The £470 billion comes from a briefing document published by the Scottish Parliament Information Centre (SPICe) in February 2010. In turn, SPICe drew its information from figures published by the UK National Audit Bureau (NAO).
The original NAO report shows that the total amount provided by the UK Treasury to bailout the British banking system was £753 billion. Of this, SPICe estimated that £470 billion relates to RBS and HBOS – but it is only an educated guess because the Treasury has provided no detailed breakdown. However, this does not – repeat, not – mean that the Treasury actually spent £470 billion in cash, paid for by the taxpayer.
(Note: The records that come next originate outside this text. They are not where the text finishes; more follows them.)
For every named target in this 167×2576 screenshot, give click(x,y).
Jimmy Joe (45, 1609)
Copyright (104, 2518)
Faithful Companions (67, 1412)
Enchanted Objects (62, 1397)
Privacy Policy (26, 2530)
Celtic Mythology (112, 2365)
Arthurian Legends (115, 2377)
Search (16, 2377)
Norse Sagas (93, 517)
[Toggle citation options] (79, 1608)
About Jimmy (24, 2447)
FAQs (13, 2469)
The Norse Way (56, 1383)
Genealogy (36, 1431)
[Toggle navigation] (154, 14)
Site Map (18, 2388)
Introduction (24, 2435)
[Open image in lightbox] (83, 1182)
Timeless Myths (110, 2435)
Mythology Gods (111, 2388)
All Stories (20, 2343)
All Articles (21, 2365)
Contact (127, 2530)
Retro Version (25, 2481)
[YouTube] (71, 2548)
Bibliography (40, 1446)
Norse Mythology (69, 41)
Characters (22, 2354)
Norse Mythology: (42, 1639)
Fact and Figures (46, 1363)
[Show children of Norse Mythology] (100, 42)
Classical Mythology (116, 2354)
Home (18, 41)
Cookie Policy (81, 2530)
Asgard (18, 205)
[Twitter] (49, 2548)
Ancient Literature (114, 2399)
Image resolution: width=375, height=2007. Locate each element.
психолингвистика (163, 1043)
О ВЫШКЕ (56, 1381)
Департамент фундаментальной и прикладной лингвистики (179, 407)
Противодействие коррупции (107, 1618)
First, the Labour Government took an 83 per cent stake in RBS, paying £45.5 billion in cash, and agreed to insure its riskiest assets for an annual fee. But it charged the bank for the insurance, making a profit on the deal. Again, Brown and Darling injected £20 billion into Lloyds Banking Group, which had acquired HBOS at their urging, in exchange for a 41 per cent stake. The Treasury also provided additional guarantees to insure Lloyd’s liquidity. And again, it charged for the priviledge.
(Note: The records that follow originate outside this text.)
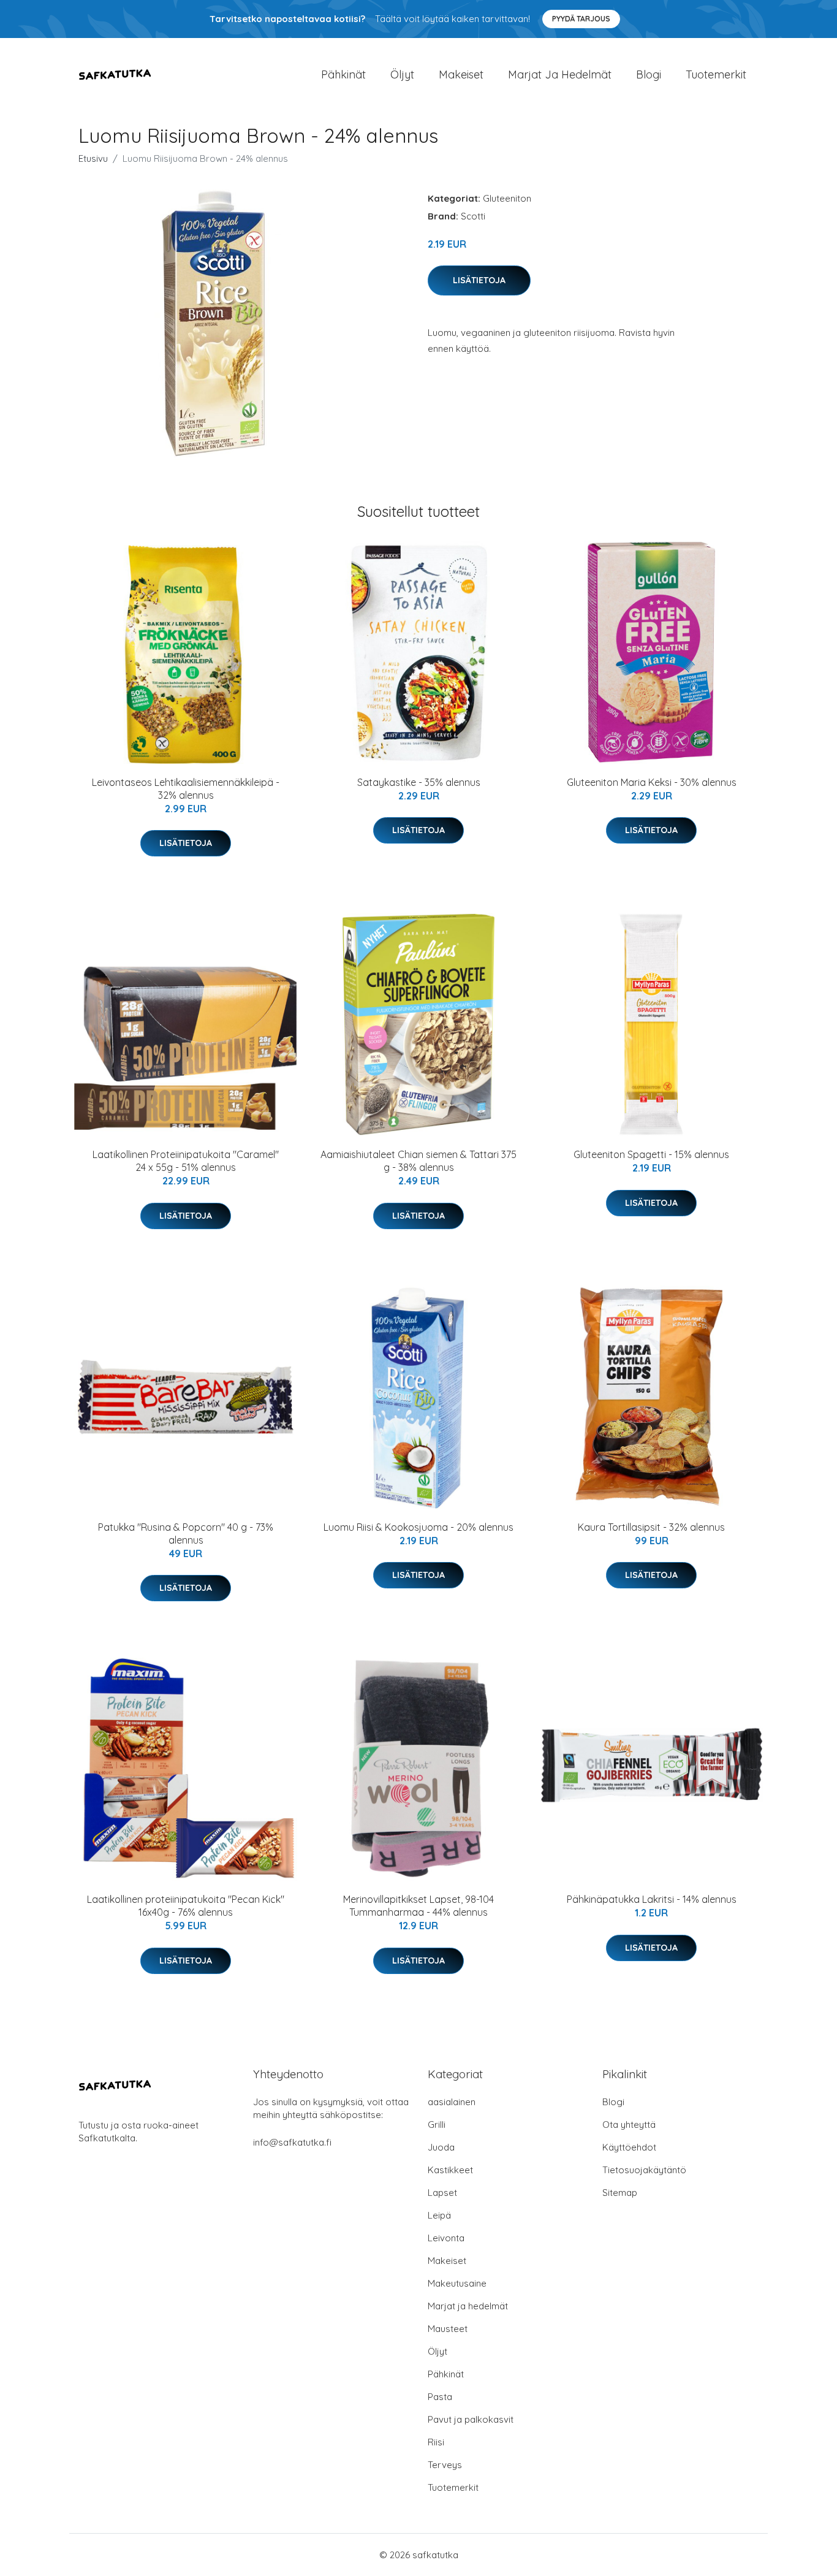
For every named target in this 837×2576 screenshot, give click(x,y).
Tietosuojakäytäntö (644, 2170)
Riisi (436, 2442)
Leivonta (446, 2238)
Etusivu (93, 158)
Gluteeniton (507, 198)
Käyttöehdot (629, 2147)
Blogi (648, 74)
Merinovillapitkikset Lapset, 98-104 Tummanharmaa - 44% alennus (418, 1905)
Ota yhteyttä (629, 2124)
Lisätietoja (479, 280)
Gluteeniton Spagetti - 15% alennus (651, 1154)
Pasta (440, 2397)
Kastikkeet (450, 2170)
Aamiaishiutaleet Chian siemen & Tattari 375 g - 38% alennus (418, 1160)
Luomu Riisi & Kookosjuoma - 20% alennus (418, 1527)
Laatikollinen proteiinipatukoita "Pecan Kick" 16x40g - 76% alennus (185, 1905)
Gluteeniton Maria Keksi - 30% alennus (652, 782)
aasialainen (451, 2102)
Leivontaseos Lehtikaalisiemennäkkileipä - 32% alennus (185, 788)
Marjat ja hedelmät (560, 74)
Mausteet (448, 2328)
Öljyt (402, 74)
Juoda (441, 2147)
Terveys (445, 2465)
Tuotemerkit (716, 74)
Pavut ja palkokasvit (470, 2419)
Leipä (439, 2215)
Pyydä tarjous (581, 18)
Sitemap (619, 2192)
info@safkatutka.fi (292, 2142)
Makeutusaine (457, 2283)
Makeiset (461, 74)
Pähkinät (343, 74)
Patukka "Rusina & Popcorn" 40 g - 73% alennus (185, 1533)
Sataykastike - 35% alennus (418, 782)
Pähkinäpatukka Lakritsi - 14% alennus (652, 1899)
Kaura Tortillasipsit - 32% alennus (651, 1527)
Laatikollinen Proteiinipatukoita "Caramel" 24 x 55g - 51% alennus (186, 1160)
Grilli (436, 2124)
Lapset (442, 2192)
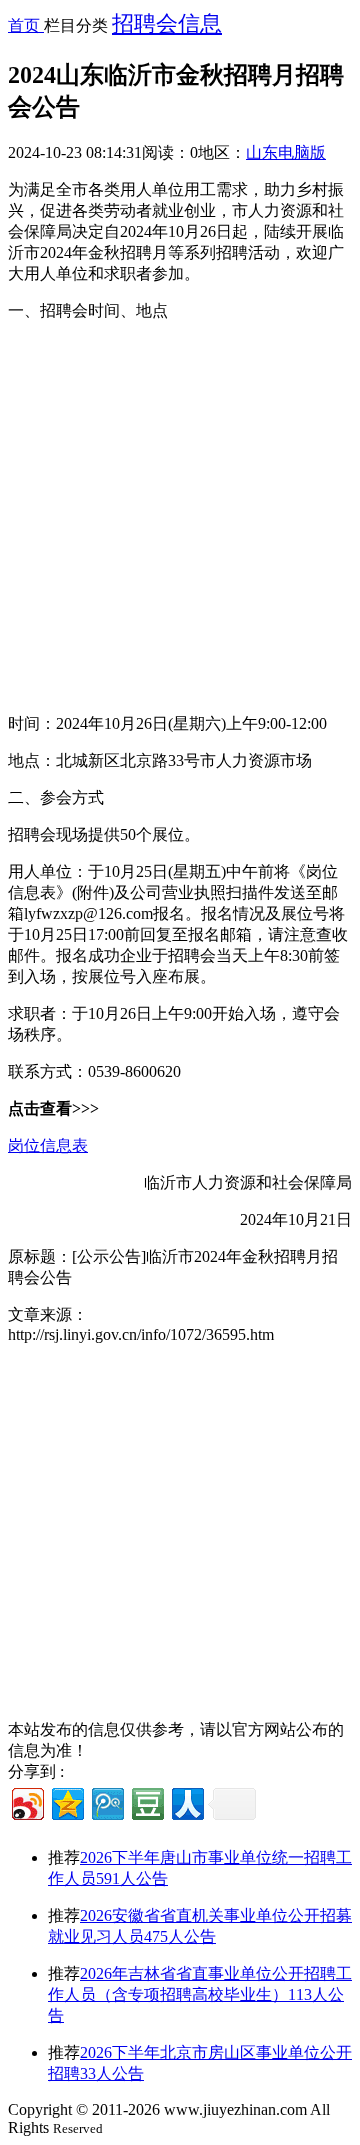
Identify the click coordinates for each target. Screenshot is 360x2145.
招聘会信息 (167, 23)
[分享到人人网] (186, 1801)
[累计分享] (232, 1804)
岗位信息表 (48, 1145)
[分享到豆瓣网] (146, 1801)
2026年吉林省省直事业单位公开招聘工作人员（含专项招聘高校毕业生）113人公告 (200, 1994)
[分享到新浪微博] (26, 1801)
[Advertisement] (180, 518)
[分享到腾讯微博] (106, 1801)
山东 (262, 152)
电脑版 (302, 152)
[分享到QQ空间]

So that makes an upfront payment of only £65.5 billion in cash and the rest in “guarantees” which the banks pay for. But where did the £65.5 billion in cash come from? The taxpayer? No – it was borrowed especially to fund the deal. However, as this borrowing was set against the bank shares acquired, it does not count as part of the Treasury’s net debt. In other words, it is merely a book-keeping transaction (though interest is paid). Any country of any size could do it. According to JPMorgan Chase, the annual cost of servicing that loan is around £3.2 billion. So the actual cost of rescuing RBS and Loyds was…er, £3.2 billion per year minus the charge to the banks for insuring them.
It is also true that the Bank of England provided both banks with liquidity because interbank lending had collapsed during the credit crunch. Essentially, the Bank of England invents this cash electronically. It also gets it back, squaring the circle. All central banks do this.
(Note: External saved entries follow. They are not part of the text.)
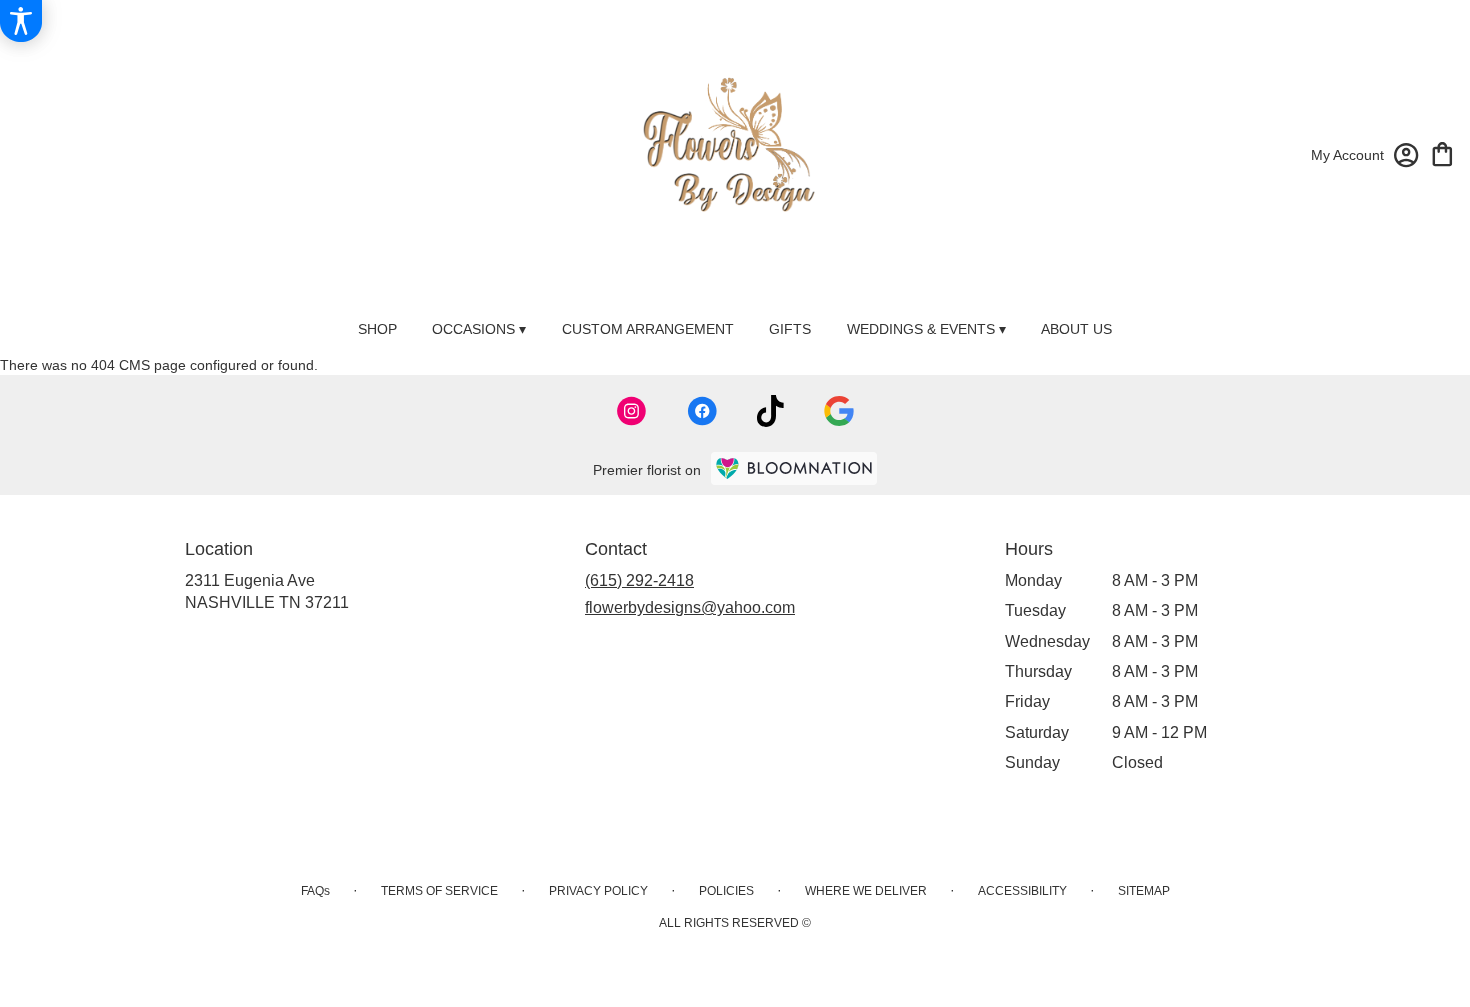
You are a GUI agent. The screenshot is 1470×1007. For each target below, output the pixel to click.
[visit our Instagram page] (632, 411)
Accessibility (1022, 891)
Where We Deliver (866, 891)
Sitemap (1144, 891)
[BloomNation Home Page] (794, 468)
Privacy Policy (598, 891)
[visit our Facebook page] (702, 411)
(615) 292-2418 (639, 580)
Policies (726, 891)
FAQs (315, 891)
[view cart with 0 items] (1442, 152)
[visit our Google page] (839, 411)
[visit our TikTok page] (770, 411)
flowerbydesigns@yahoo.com (690, 607)
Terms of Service (439, 891)
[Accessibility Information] (21, 21)
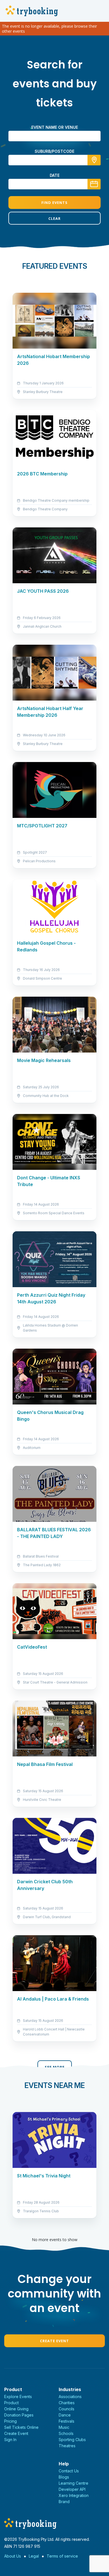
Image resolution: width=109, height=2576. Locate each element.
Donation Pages (19, 2415)
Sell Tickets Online (21, 2427)
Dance (65, 2415)
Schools (66, 2433)
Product (11, 2402)
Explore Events (18, 2396)
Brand (64, 2501)
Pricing (10, 2421)
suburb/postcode (54, 151)
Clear (54, 218)
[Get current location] (94, 160)
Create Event (54, 2340)
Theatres (67, 2445)
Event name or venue (54, 127)
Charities (67, 2402)
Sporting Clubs (72, 2439)
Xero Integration (74, 2495)
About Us (12, 2556)
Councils (66, 2408)
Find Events (54, 202)
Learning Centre (73, 2483)
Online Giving (16, 2408)
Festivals (66, 2421)
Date (55, 175)
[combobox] (54, 160)
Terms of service (62, 2556)
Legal (34, 2556)
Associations (70, 2396)
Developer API (72, 2489)
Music (64, 2427)
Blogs (64, 2477)
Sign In (10, 2439)
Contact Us (69, 2470)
When the UK Government rescued the banks, it paid per share 50.2p for RBS and and 73.6p Lloyds. As of Friday (May 27) the share price stood at 42.34p for RBS and 52.98p for Lloyds, leaving the Government about £10 billion out of pocket if it sold out now. By comparison, this year’s North Sea oil tax revenues will be around £15 billion.
So the true cost to an independent Scottish Government of bailing out RBS and HBOS would have been containable. An independent Scottish Government might even make a profit, if the banks can be sold off at a higher price than they were bought at.
The £470 billion figure has been twisted out of all context by the Daily Mail. Final proof comes at the end of the 2010 SPICe report which is at pains to quote the Treasury’s Pre-Budget Report of 2009. This Pre-Budget Report (Box 4, page 199) attempts to put a net figure on the total cost of the entire UK bank rescue programme – not just RBS and HBOS. Remember that most of the so-called bailout funds were actually guarantees, not cash up front. And guarantees the banks had to pay for.
The net figure the Treasury thinks it will cost the UK Government to finance the entire bailout programme is…£10 billion, assuming RBS and Lloyds’ shares are finally sold off. Repeat, that’s £10 billion, not £470 billion or £753 billion. Beware of Unionists who invent factoids.